Seniors with Alzheimer’s disease very often have difficulty expressing themselves, and sometimes their alternate reality has more to do with a requirement or a particular feeling they are trying to express than it has to do with the words they are saying.
- “When is my wife going to be home?” This question could be more about a need for affection or acceptance or a home-cooked meal than it could be about desiring to see his wife, who died a number of years ago. An effective reaction to find out more might be, “Why do you want to see her?”
- “I need to deliver all these casseroles to our neighbors before the end of the afternoon.” Despite the fact that these casseroles do not really exist, the words could perhaps represent a need for purpose in daily life or wanting to be engaged in an activity. An appropriate response to learn more could be, “Why did you make casseroles for the neighbors?”
Keeping a log of these types of events may help you observe a pattern in the older person’s dementia confusion.
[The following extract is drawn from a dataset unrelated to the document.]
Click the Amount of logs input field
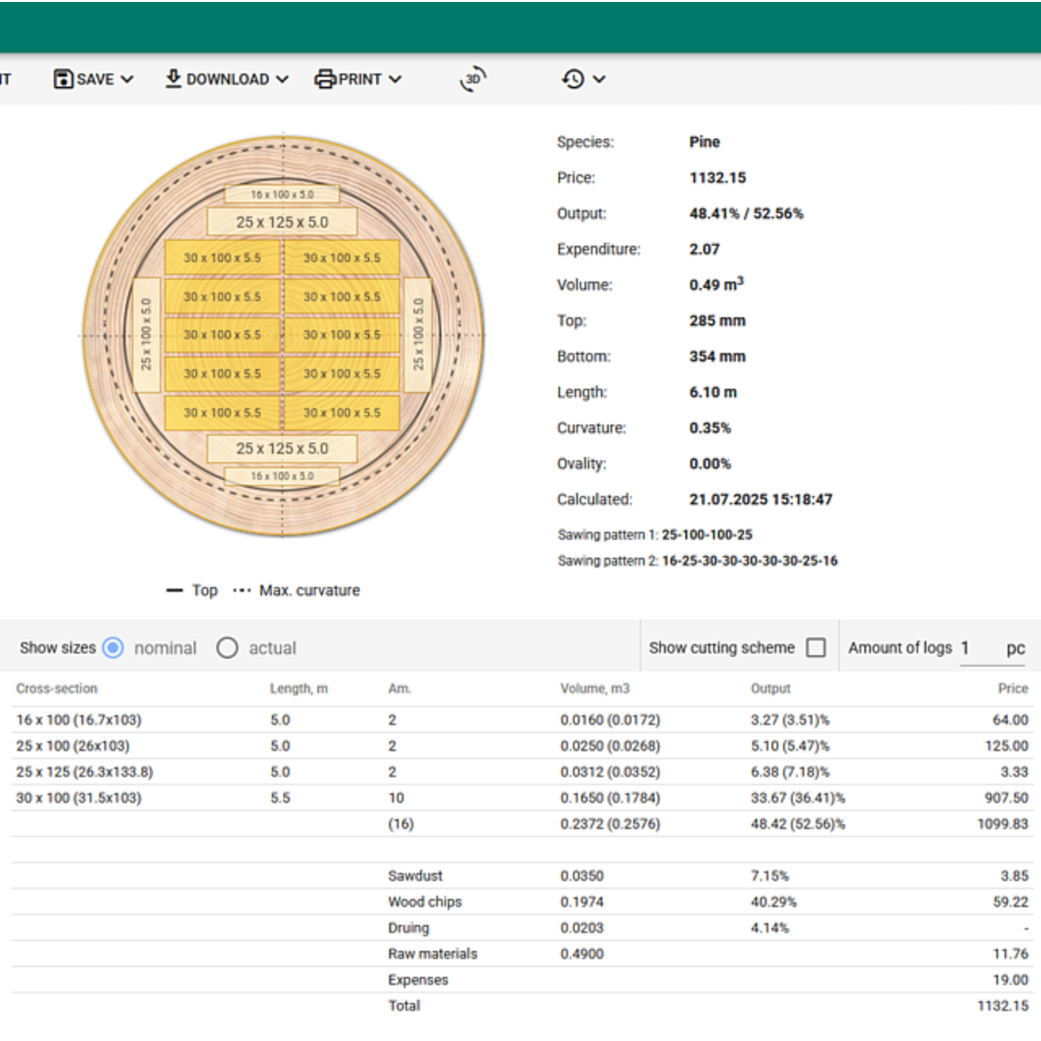The width and height of the screenshot is (1041, 1041). [x=978, y=648]

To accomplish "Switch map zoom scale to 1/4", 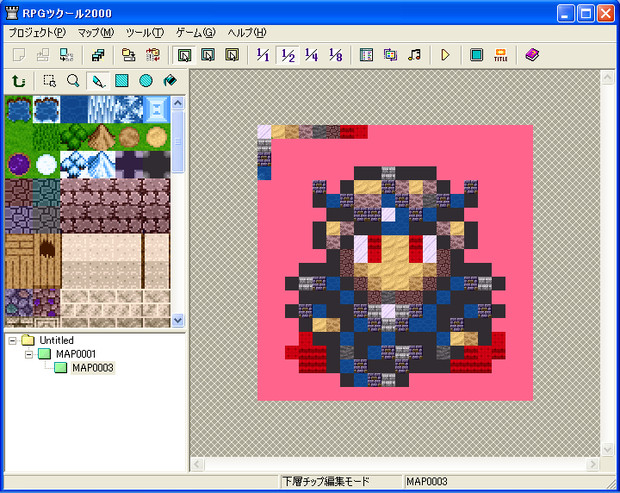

The more you tune in and pay close attention, the easier it will become to understand the thinking behind the alternate reality and the best way to respond.
Is It Acceptable to Play Along?
As long as the situation is not going to be dangerous or improper, it is perfectly fine to play along with the senior’s alternate reality. Doing this isn’t going to make the dementia worse. Bear in mind, the person’s reality is accurate to him/her and playing along can make the senior feel more comfortable.
If the scenario is inappropriate or may possibly cause harm to the older person, try to react to the perceived need while redirecting him/her to something less unsafe or more appropriate.
Bear in mind the following 3 steps:
- Reassure the senior.
- Respond to his/her need.
- Redirect if required.
Also, call on the caregiving team at Harmony Home Health & Hospice, the leaders in dementia and hospice home care in Salt Lake City and surrounding areas. Our care staff are here to provide compassionate, professional respite care services for family caregivers who could use some time to rest and recharge. Contact us any time to learn more about our services at 1-877-I-NEED-CARE (1-877-463-3322).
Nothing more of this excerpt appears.